A Kremlin-linked mercenary group is now openly recruiting for the war in Ukraine
MARY LOUISE KELLY, HOST:
The Wagner Group, a private mercenary firm widely believed to be linked to Russia's defense ministry, first rose to prominence back in 2014. They were fighting in Ukraine alongside pro-Russia separatists in Donbas in the east. Well, look at Ukraine today and you will find Wagner fighters in combat alongside official Russian forces. And while the Kremlin denies links to the group, they are now openly advertising in Russia for new recruits.
I want to bring in Sean McFate, senior fellow at the Atlantic Council and also a U.S. Army veteran and himself a former private military contractor. Sean McFate, welcome.
SEAN MCFATE: Thank you for having me.
KELLY: What role has Wagner been playing in Ukraine this year?
MCFATE: Wagner Group has changed its role, but right now its main role is sort of body supply to the ongoing fight in Ukraine.
KELLY: Meaning what? Meaning Russian troops have been suffering a lot of losses, and they need - what? - warm bodies?
MCFATE: Yeah, exactly. So as we all know, Russia went into Ukraine in February thinking this would take six days at most. It's now six months. And Putin has a problem. And that's this - is that he's running out of people. So what he's started to do in desperation is start to recruit heavily from the periphery of Russia - like sort of, you know, eastern Russia, where nobody is really paying attention to it - and also the Wagner Group, using mercenaries to fill in the ranks so that, you know, mothers don't see their dead sons coming home in body bags.
KELLY: So as you track this group, what are you seeing in terms of recruitment? Now, I was reading and seeing pictures of, like, big billboards saying, hey, you know, you want an adventure this summer? Come join Wagner.
MCFATE: Yeah, they're - it's kind of absurd.
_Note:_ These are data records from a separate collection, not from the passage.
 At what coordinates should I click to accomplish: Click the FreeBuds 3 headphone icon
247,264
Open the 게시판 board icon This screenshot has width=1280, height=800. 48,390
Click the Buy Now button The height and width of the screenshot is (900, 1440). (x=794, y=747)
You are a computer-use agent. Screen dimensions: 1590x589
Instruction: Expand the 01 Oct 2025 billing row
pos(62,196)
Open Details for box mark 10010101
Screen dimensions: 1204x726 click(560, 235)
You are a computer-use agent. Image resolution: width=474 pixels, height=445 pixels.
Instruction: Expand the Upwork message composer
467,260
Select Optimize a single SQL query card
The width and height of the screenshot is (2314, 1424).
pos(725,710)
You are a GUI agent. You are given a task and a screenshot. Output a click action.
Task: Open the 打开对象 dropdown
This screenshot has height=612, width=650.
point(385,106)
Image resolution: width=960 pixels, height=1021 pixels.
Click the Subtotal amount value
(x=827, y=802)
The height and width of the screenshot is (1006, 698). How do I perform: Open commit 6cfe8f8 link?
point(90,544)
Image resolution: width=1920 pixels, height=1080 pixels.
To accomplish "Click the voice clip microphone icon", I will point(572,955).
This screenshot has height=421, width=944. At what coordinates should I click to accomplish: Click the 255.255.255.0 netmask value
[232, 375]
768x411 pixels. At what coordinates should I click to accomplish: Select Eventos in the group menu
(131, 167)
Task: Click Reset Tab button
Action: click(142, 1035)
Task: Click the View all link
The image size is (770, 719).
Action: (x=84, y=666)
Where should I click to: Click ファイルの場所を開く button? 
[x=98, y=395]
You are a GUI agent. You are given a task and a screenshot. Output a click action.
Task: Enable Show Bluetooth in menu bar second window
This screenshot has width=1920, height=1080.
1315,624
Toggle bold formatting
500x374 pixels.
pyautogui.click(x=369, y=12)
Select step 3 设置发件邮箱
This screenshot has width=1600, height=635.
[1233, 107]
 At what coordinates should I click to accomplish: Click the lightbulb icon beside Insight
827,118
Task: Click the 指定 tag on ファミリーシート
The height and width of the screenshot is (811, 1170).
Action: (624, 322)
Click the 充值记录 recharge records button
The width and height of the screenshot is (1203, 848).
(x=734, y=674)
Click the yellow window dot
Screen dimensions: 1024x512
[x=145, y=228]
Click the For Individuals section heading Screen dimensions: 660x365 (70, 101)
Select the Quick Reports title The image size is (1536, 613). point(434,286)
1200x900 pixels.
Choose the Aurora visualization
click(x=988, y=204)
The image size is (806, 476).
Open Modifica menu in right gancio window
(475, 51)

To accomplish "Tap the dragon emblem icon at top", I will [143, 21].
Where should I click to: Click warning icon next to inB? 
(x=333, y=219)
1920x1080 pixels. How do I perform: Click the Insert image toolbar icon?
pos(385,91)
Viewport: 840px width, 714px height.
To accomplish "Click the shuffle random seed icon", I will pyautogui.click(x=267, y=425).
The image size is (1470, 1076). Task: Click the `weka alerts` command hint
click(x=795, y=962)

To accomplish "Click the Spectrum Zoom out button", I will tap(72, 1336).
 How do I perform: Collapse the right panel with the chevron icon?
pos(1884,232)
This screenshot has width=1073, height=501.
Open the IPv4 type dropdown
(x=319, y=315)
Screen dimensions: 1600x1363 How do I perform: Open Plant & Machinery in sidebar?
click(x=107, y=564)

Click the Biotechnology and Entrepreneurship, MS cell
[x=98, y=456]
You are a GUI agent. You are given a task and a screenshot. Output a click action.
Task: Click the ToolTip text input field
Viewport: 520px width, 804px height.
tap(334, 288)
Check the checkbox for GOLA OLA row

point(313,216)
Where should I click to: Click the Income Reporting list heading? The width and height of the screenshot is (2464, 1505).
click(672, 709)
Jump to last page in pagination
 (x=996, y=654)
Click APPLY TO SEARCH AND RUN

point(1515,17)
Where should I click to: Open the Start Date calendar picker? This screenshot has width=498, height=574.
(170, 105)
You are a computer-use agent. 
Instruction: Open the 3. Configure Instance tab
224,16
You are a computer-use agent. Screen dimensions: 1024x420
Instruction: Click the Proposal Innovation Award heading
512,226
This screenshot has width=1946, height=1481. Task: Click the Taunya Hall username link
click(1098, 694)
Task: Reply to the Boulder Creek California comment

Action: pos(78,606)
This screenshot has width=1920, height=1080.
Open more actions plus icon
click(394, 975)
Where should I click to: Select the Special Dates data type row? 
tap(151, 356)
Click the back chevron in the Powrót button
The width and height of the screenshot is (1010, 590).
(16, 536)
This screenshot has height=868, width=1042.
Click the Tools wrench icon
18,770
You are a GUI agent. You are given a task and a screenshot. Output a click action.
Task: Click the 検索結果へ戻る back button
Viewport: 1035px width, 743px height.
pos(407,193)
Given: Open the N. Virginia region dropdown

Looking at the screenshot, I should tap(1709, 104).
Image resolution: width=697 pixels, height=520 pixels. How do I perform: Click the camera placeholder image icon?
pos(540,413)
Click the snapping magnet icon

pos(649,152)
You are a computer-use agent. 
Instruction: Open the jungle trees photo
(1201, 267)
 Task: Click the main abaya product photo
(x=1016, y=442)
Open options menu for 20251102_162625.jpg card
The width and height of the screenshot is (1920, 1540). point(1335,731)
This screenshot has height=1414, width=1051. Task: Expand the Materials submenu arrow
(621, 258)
It's ludicrous. They have like, you know, sort of like a Disney World camp thing. But I would say this - I think it's split. The Wagner Group is still keeping a core of their best cadre that they don't send into Ukraine, but they're just sort of flying the doors open for any sort of living, breathing person who they can deploy to Ukraine. But they're sort of the rank and file, the tread grease, whatever you want to call it, the cannon fodder.
KELLY: It seems to present something of a challenge for the Kremlin, which doesn't acknowledge links with the group and also doesn't acknowledge that what's happening in Ukraine is a war. It raises the question, why would you need private contractors? Do they have to explain any of this or, because they control state-owned media, that it's just not a question that, you know, ever rises to senior levels in the Kremlin?
MCFATE: It - state-owned media does manipulate people's perception of reality within Russia, clearly. But the Wagner Group is emblematic of larger problems with Ukraine. And the fact that they've taken the Wagner Group and de facto made it public kind of destroys why the Kremlin used the Wagner Group in the first place all these past years. They allow you to fight wars in secret without consequences. And the Kremlin loves to do that. Now that the Wagner Group is some, like, third-rate recruiting apparatus, it's losing that luster, reputation and plausible deniability factors.
KELLY: One last thing to ask you, which is what is the U.S. position here?
MCFATE: The U.S. intelligence community generally has a blind spot towards mercenaries. They think of the Wagner Group merely as a proxy group. But it's not. I mean, these are for-profit actors, and they're not unique. I mean, you know, a year ago, Colombian mercenaries assassinated the president of Haiti. And we still don't know who hired them. The mercenaries don't know who hired them. And that's the power of mercenaries, and I think that's why we're seeing them return. But you wouldn't really know it if you talk to people inside Washington, D.C.
KELLY: Sean McFate of the Atlantic Council and author of "The New Rules Of War." Sean McFate, thank you.